David Trinko: Find patience as businesses work short-handed

First Posted: 12/28/2013

The man in front of me started yelling at the cashier last week.

He started screaming at her about how she wasted his time while he was off from work, trying to spend time with his family. He grumbled about how awful the service was and how disappointed he was with the business in general. Everything has gone downhill because of idiots like her, he declared.

The female cashier meekly apologized and said she’d try to fix whatever pricing issue there was. The man demanded to see the manager in charge, when the woman said she was the manager in charge that day.

He just shook his head, mumbling to himself.

I’m sure most readers understand the man’s frustrations. We’ve all wanted better service, unable to get it. I can’t help but sympathize with the woman.

It’s the week between Christmas and New Year’s, a time many people have off from work to spend time with their families and enjoy the holidays. I don’t begrudge people that, and frankly I’m envious of them.

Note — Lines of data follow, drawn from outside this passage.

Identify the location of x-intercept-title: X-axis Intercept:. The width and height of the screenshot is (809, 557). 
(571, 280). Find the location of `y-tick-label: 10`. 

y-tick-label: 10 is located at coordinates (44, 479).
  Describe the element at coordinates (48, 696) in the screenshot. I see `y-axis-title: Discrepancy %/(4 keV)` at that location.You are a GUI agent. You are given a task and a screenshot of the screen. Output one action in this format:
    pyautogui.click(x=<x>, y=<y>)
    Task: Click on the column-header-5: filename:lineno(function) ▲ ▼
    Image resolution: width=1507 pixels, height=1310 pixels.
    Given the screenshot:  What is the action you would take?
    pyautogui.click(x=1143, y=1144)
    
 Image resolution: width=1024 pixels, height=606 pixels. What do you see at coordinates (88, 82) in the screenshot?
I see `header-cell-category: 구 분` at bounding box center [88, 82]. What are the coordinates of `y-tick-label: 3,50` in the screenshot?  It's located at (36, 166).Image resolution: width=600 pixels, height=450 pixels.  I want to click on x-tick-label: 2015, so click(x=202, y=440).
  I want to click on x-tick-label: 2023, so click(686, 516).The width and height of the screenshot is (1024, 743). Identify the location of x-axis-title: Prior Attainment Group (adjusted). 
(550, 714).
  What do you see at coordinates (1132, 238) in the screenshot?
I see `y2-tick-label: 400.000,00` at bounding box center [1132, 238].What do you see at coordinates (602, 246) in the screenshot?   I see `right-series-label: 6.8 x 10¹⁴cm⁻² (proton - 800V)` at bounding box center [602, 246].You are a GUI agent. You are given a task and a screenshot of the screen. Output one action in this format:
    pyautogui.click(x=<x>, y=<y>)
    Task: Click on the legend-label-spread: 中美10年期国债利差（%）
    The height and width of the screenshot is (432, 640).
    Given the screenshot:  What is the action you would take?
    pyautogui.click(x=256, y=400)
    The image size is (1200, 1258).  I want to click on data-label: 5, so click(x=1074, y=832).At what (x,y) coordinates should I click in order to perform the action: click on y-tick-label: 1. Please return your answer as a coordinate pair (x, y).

You see, I have a lot of seniority at The Lima News, but so do all the other people with “editor” in their title. At 13 years and counting, I have less seniority than the rest of them. That means when push comes staffing gets tight, I work my share of days and nights over the holidays, filling in for other people’s necessary tasks while trying to keep up on my own.

For those of us left behind, it’s a difficult, frustrating week. You’re asked to keep things going at full speed, often with less staff than you usually have to accomplish everything. They might as well play the “Mission: Impossible” theme every time you step into the workplace.

For businesses that try to maintain full service over the holidays, particularly those who serve the public, every person off means another person asked to do even more.

It’s great that you took four days of vacation to go with your Christmas holiday. Enjoy that. I ended up working more hours last week than I normally would on a non-holiday week, and I try to do so cheerfully because I’ll get my break soon enough.

In many cases, bosses are filling in for their employees, or middle managers are asked to take on the top boss’s duties over the holidays. In baseball, they call that “playing out of position.” You never know exactly what your boss does until you have to fill his role for a week.

None of this was as difficult back before the Great Recession made efficiency such a buzzword. People learned how to do more work faster with fewer resources. And that’s great, until half the people who work somewhere decide to take vacation time at the same time. There’s no way to accomplish the same amount of work with even fewer people without great strain.

In that same week, those people “enjoying” their time with friends and family seem to get a little more crotchety than usual. These teachers, students and assorted others sitting out a holiday shutdown flood the streets. Maybe a little too much holiday cheer boils over, leaving them eager to snap at the next available target because you can’t tell Grandma to stop slurping her coffee so loudly.

In a time of year marked with “peace on earth and goodwill to men,” sometimes we forget the other people around us are, indeed, our fellow man as well.

They deserve a little bit of that joy to the world we were singing about not so long ago.

When my interaction began, I tried a different tact with the woman at the cash register. I smiled and told her I was glad she was working today. She brightened up a little bit, and she accepted my money and my well-wishes without incident.

I only hope others can do the same and find a way to remain patiently happy in the upcoming new year.